What you are asked to do: In the records below, find the line with "You are a GUI", then copy each line exactly until you have copied the line with "Sort files by 类型 column header". Leave any picture out.

(Stored records)
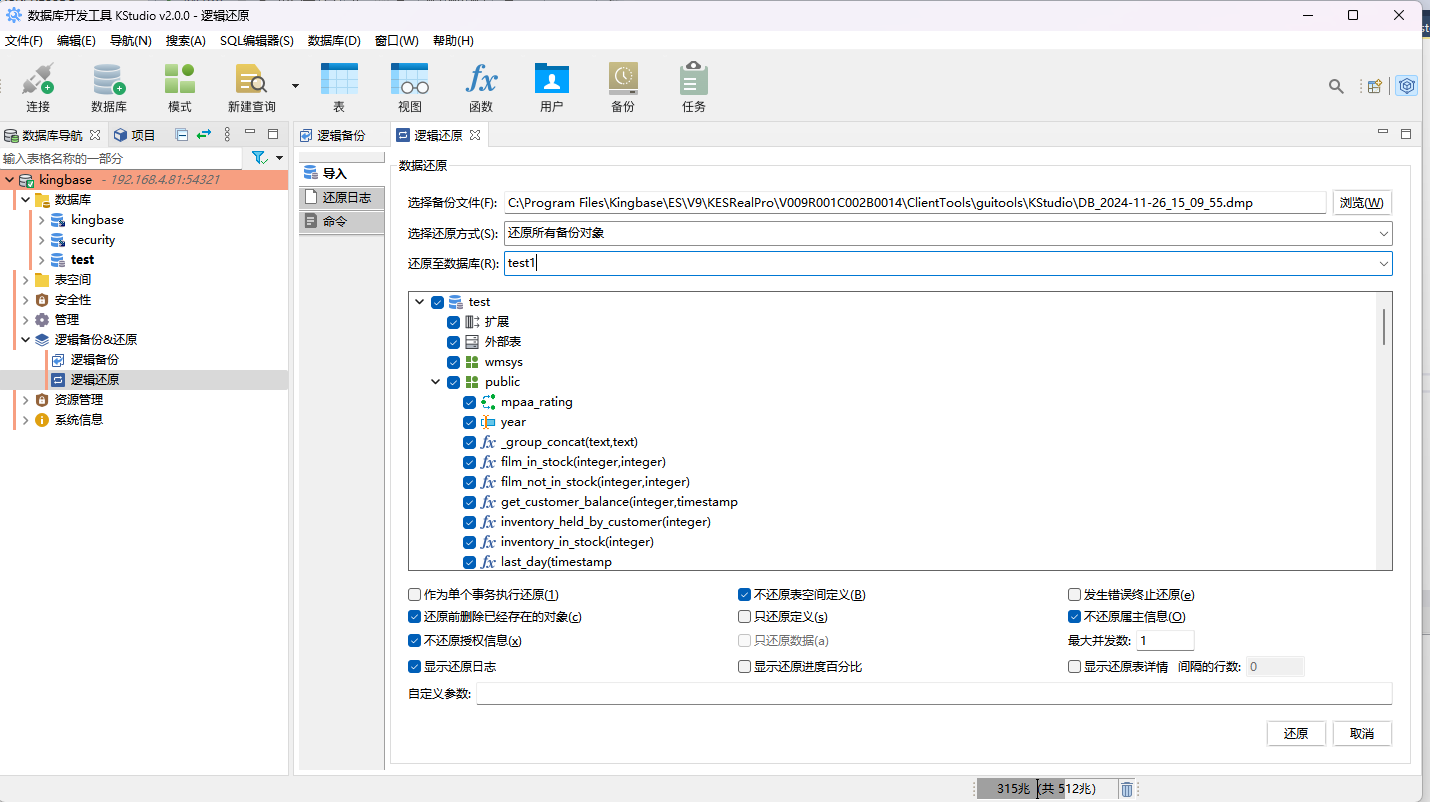Click the 还原 (Restore) button
Image resolution: width=1430 pixels, height=802 pixels.
1295,733
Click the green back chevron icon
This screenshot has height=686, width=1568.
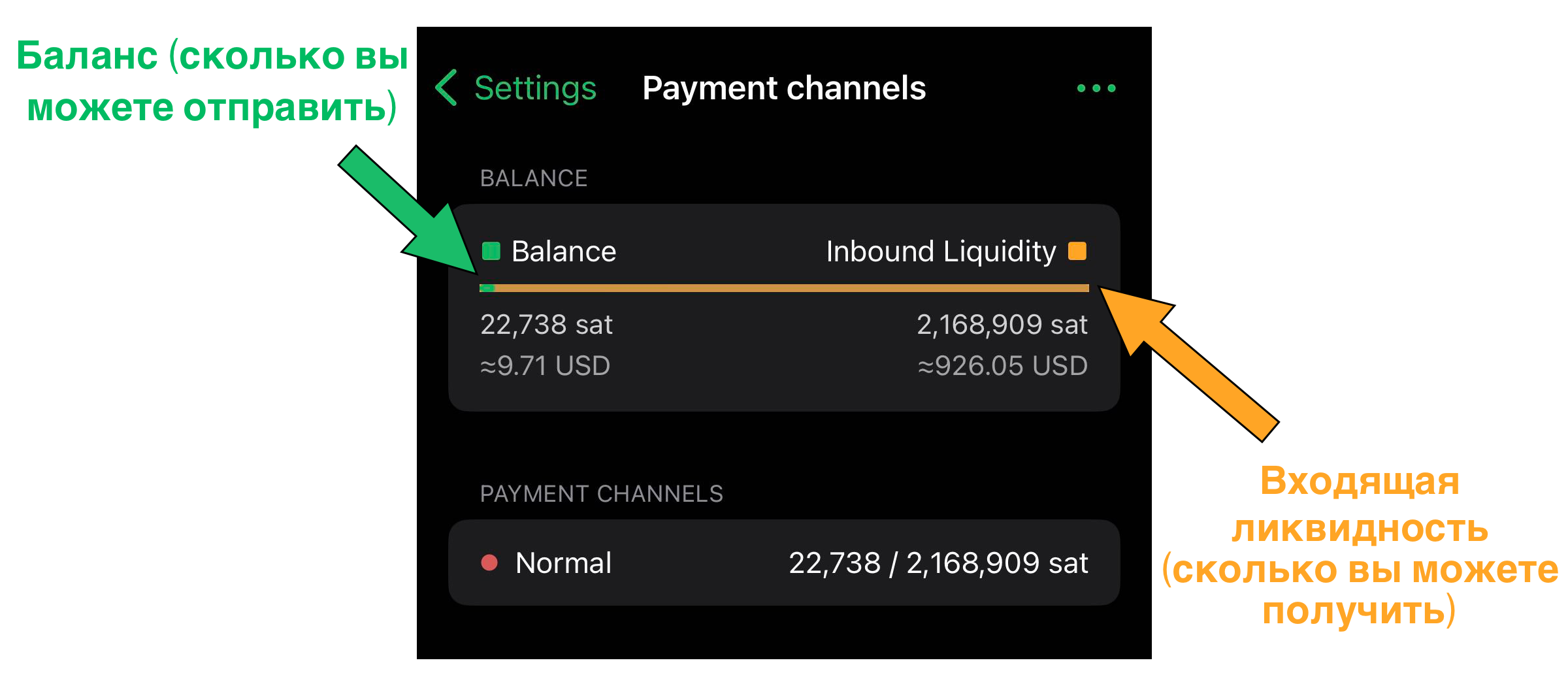tap(446, 88)
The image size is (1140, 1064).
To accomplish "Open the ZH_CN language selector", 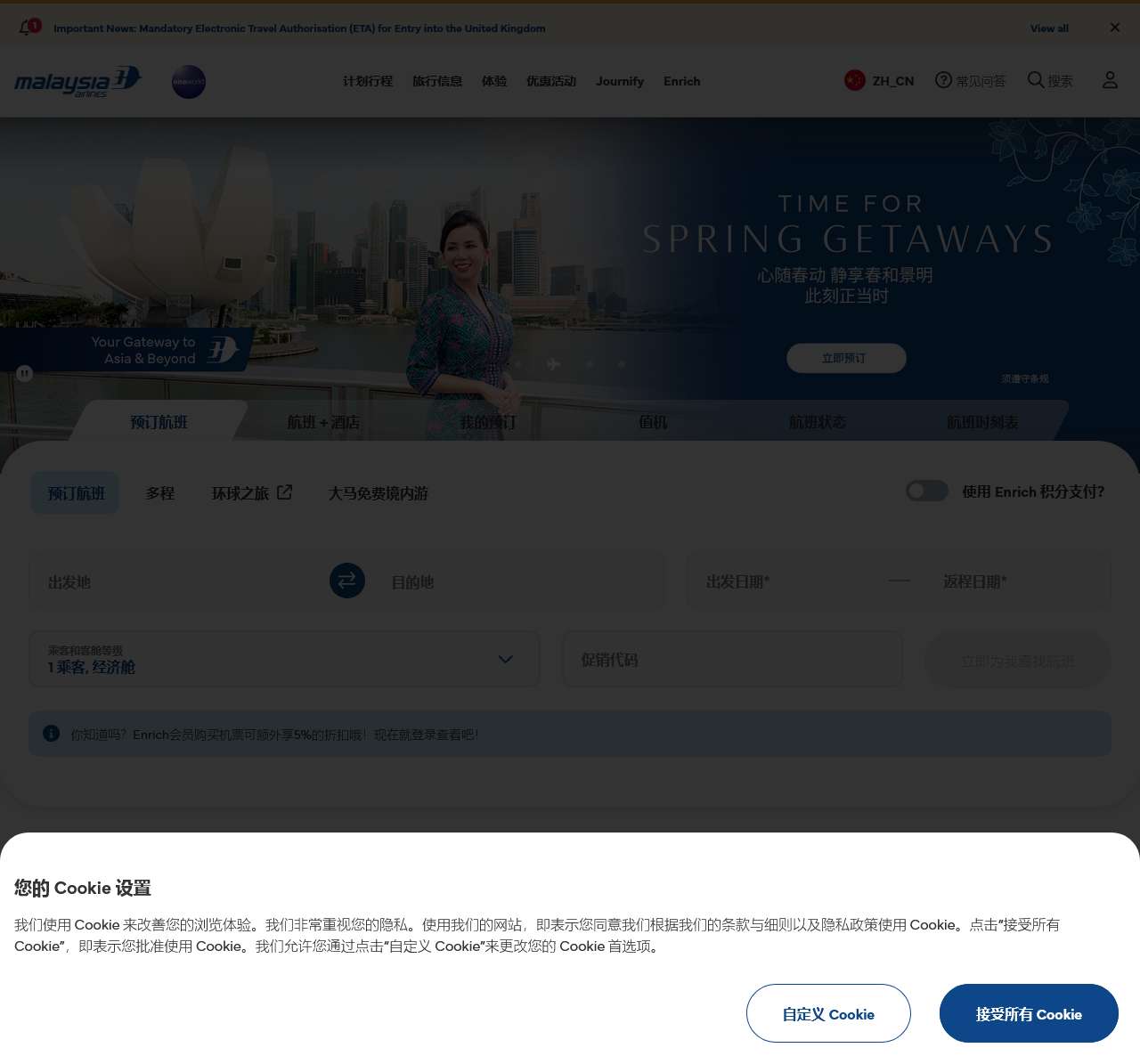I will (x=880, y=81).
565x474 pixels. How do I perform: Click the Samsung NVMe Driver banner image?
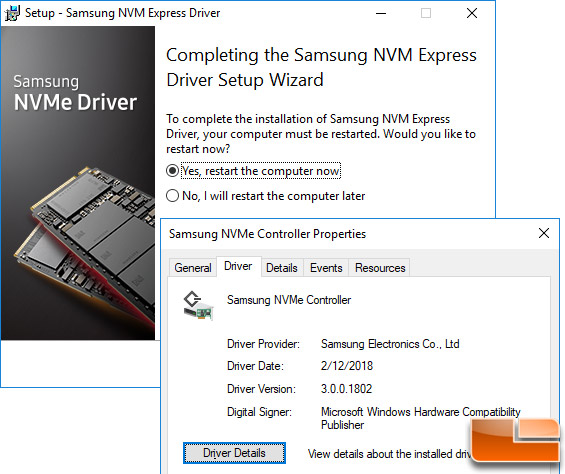[x=78, y=183]
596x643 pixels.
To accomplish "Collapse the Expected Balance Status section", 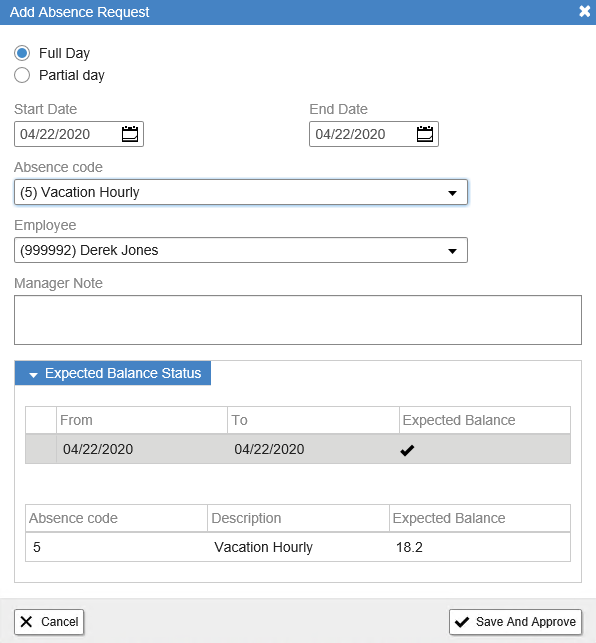I will (113, 373).
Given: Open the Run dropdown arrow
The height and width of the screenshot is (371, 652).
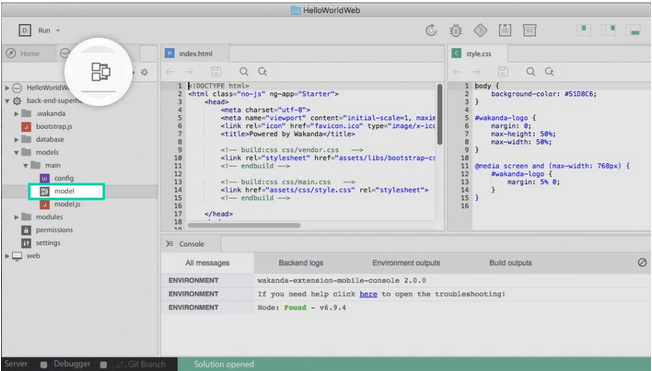Looking at the screenshot, I should (x=58, y=30).
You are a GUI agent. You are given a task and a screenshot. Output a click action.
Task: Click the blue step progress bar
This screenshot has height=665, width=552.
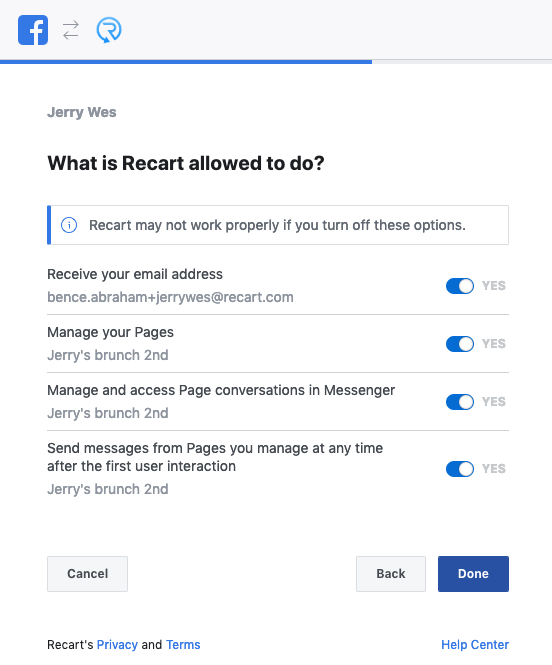(186, 62)
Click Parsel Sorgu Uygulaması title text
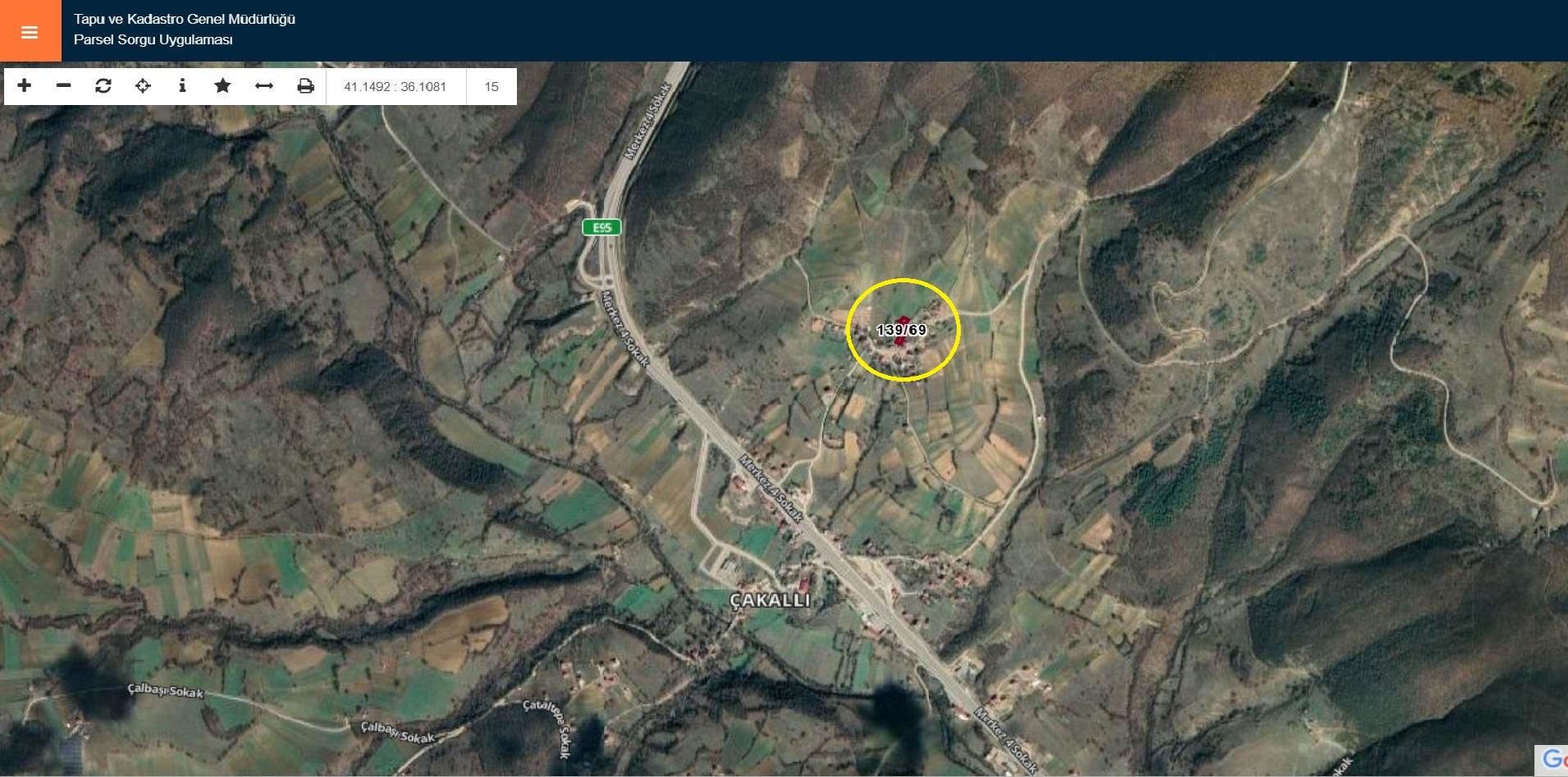The image size is (1568, 777). point(153,39)
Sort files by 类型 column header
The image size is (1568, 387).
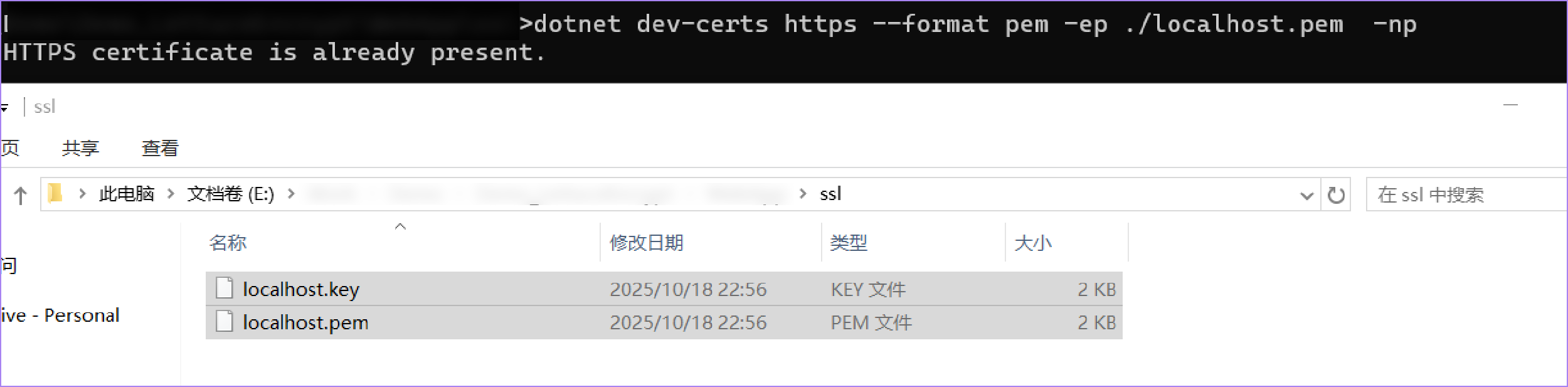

Output for this exercise:
You are a GUI agent. You are given a task and a screenshot. Output a click action.
Task: Click the blue step progress bar
This screenshot has height=665, width=552.
(186, 62)
Click Parsel Sorgu Uygulaması title text
The image size is (1568, 777). point(153,39)
Sort files by 类型 column header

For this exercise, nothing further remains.